(Source records)
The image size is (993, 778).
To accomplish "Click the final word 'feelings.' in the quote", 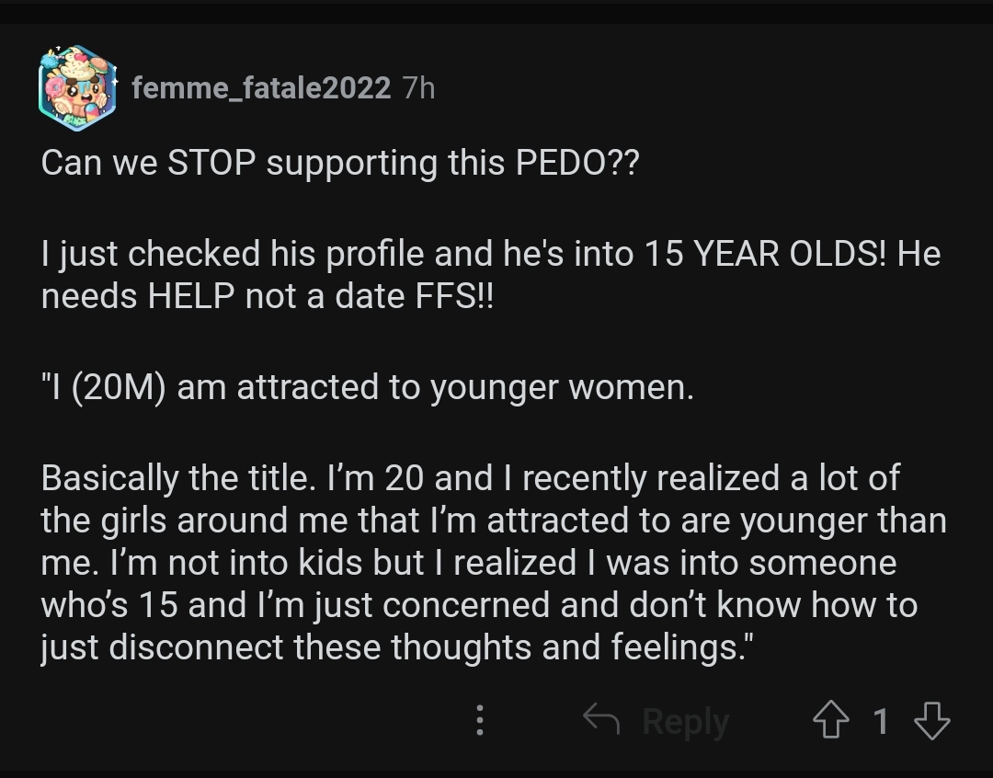I will [679, 646].
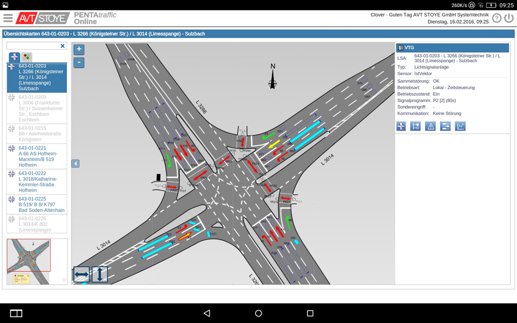This screenshot has width=517, height=323.
Task: Click the help question mark icon
Action: click(496, 18)
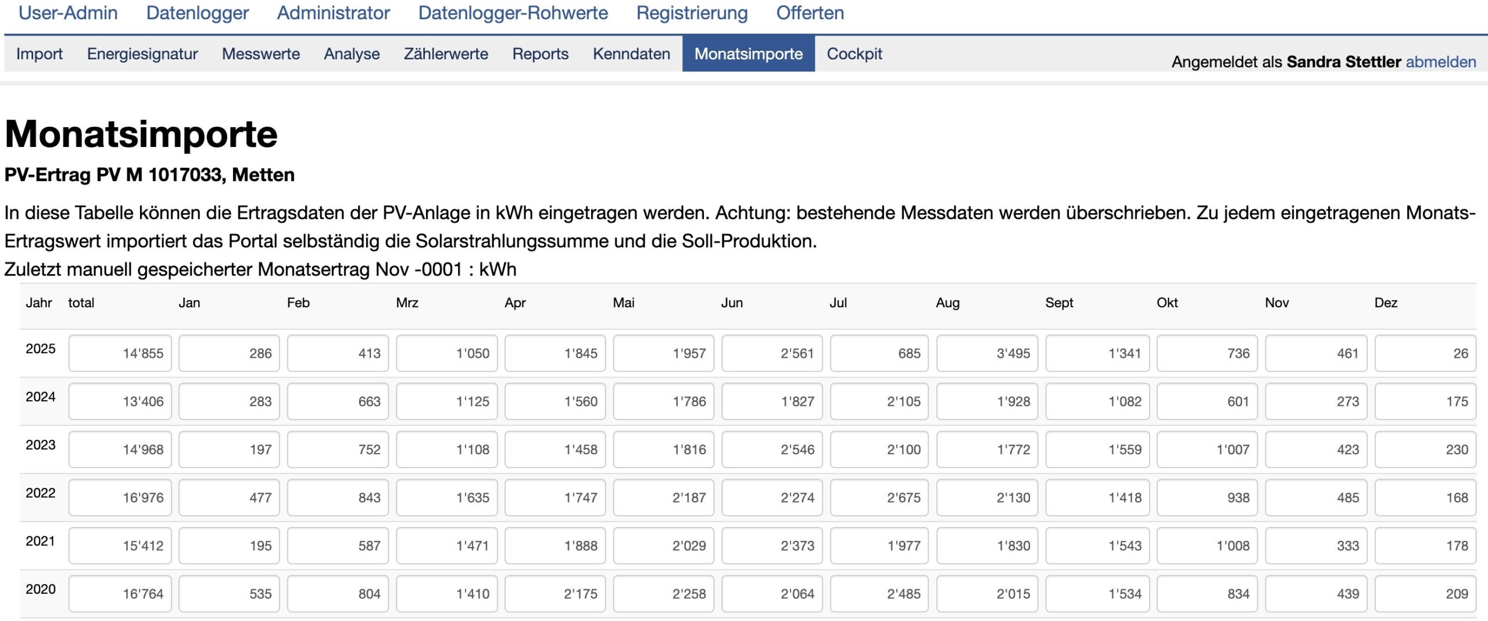Select the Monatsimporte tab
Screen dimensions: 1488x621
748,54
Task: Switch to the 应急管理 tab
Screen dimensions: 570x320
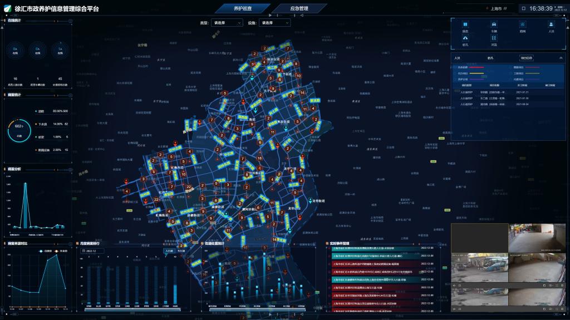Action: (x=299, y=8)
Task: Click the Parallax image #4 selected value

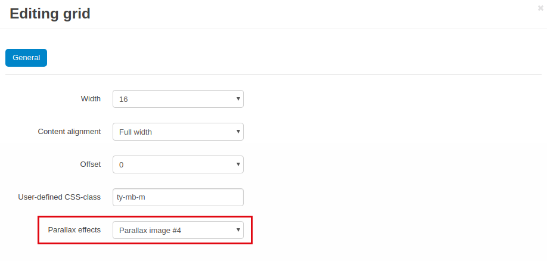Action: pyautogui.click(x=150, y=230)
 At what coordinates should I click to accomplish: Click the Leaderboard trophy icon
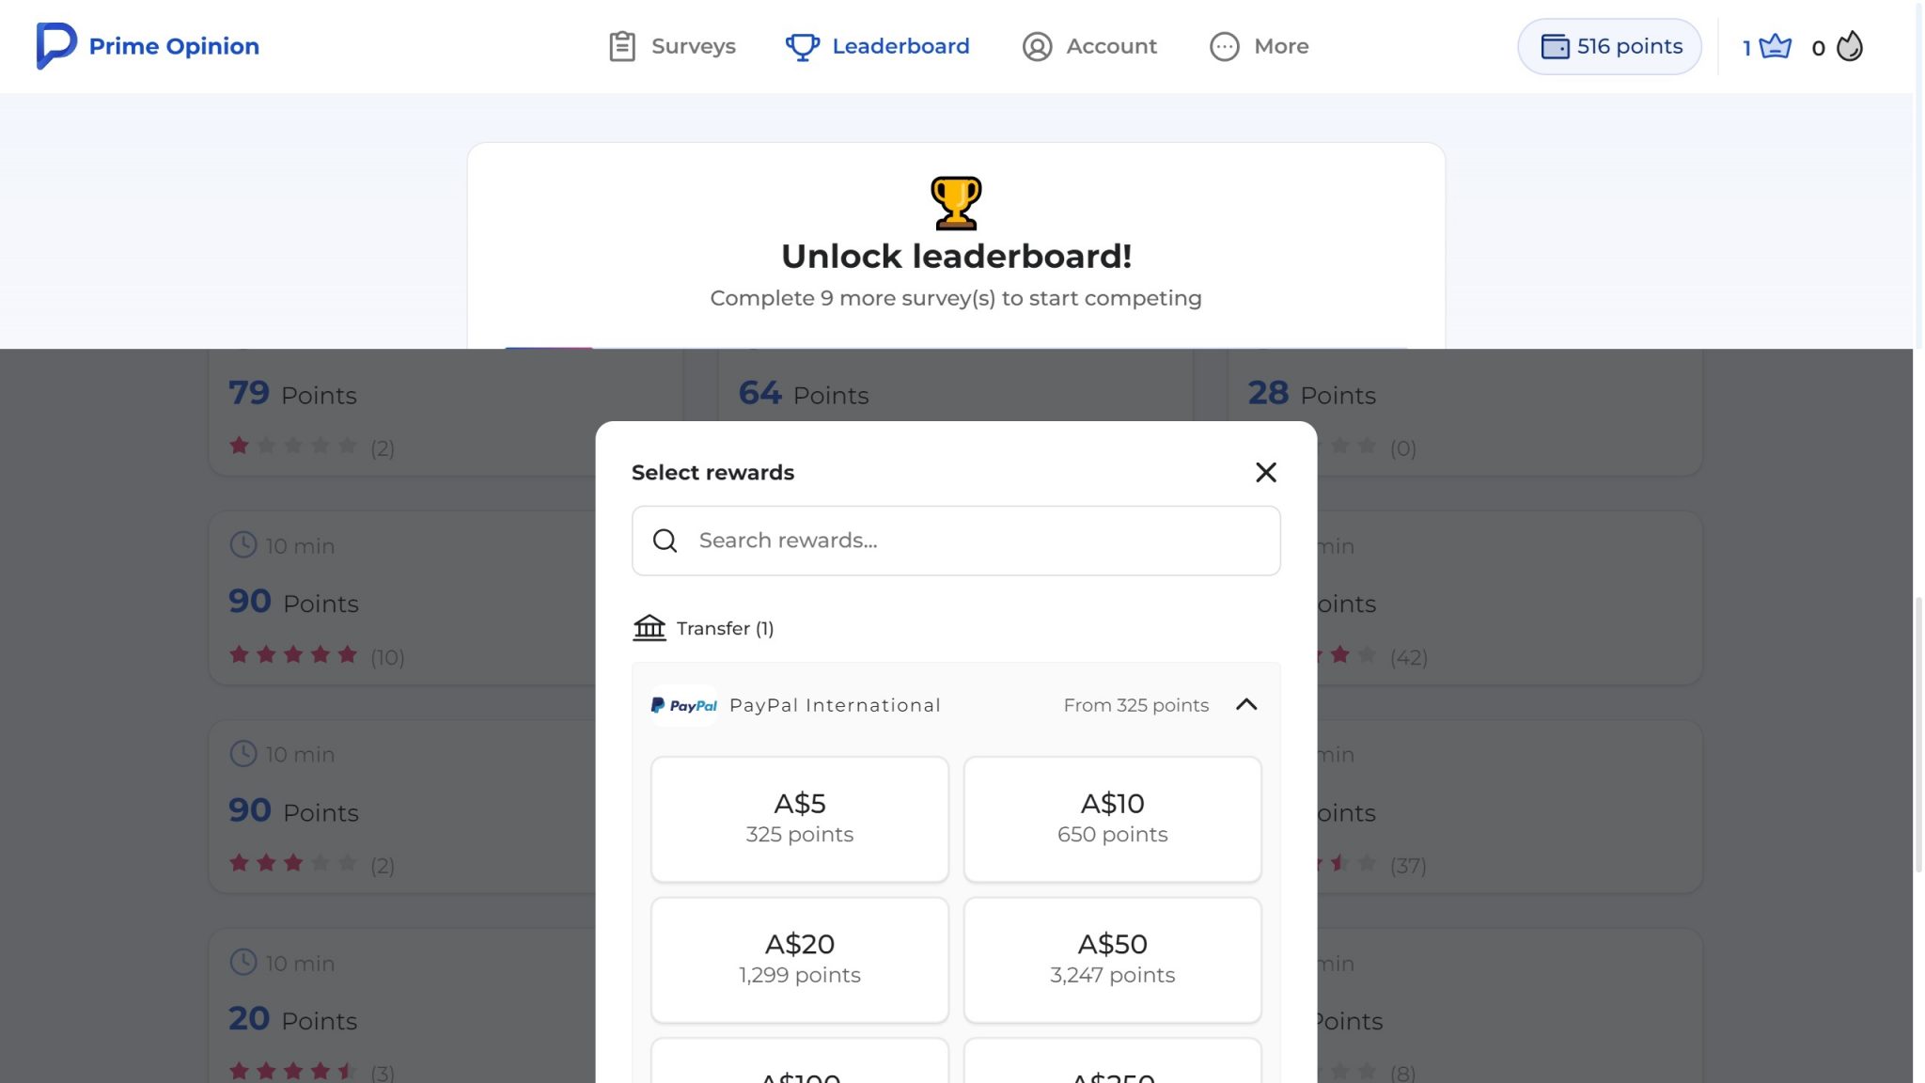tap(803, 45)
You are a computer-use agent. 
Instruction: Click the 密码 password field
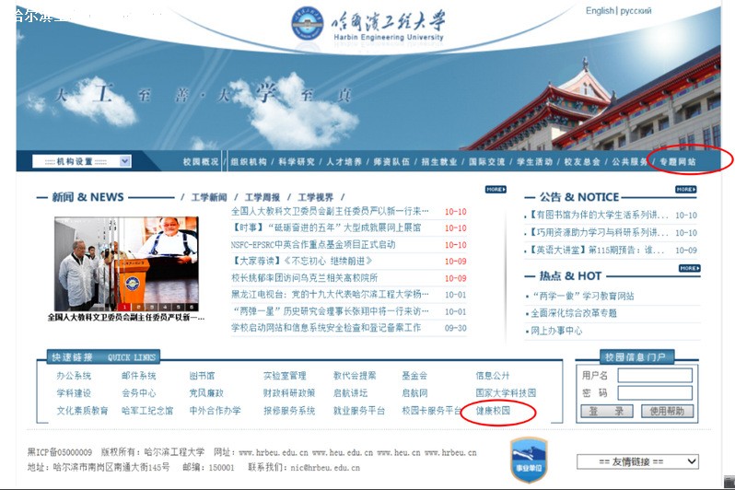point(654,393)
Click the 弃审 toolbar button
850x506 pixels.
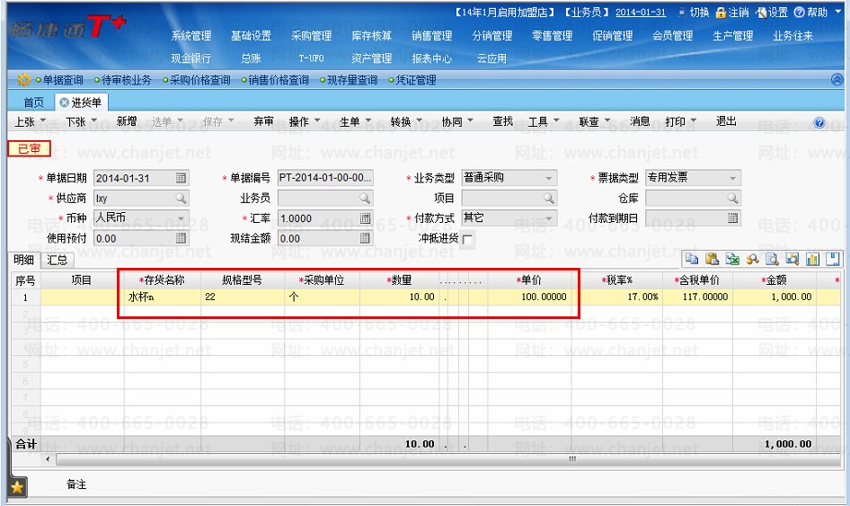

§ To do: Please retype only the lines from the line that holds "Task: Click the Parallax" through the end of the records, exactly as they stand, and drop every picture.

§ Result of this task:
Task: Click the Parallax image #4 selected value

Action: pyautogui.click(x=150, y=230)
 At what coordinates should I click to accomplish: Click the Leaderboard trophy icon
tap(803, 45)
You are a computer-use agent. 
Instruction: Click the 密码 password field
point(654,393)
Click the 弃审 toolbar button
850x506 pixels.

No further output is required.